Reproduce the stretch of lines from the one containing "Where should I click to: Click the question" through the one containing "point(359,326)", both included, with every line unchanged.

• Raw records:
+---+

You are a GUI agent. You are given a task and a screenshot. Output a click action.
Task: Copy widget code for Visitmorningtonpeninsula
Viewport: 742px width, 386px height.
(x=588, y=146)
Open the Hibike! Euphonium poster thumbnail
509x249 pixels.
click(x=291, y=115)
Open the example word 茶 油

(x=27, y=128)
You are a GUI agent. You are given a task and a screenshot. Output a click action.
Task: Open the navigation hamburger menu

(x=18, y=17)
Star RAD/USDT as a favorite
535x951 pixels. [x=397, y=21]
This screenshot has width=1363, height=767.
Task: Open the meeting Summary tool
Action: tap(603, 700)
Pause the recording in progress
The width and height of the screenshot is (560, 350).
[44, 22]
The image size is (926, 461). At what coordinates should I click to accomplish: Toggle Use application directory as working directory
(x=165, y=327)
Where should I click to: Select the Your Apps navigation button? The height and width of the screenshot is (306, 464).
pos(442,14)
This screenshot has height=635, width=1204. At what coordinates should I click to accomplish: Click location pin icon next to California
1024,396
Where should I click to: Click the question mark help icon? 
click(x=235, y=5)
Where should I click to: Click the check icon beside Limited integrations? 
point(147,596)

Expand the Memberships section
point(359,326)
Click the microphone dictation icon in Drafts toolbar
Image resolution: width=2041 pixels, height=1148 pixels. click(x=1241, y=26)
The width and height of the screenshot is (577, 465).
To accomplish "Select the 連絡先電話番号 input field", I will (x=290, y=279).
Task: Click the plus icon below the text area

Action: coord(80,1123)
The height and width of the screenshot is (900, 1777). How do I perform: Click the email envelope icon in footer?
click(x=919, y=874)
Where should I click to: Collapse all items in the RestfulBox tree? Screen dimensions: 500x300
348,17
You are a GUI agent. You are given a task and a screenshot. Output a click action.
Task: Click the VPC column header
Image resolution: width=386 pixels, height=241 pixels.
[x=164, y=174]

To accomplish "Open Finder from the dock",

+---+

• Solution for this problem:
Where should I click to: Click the question mark help icon? 
click(x=235, y=5)
Where should I click to: Click the check icon beside Limited integrations? 
point(147,596)

Expand the Memberships section
point(359,326)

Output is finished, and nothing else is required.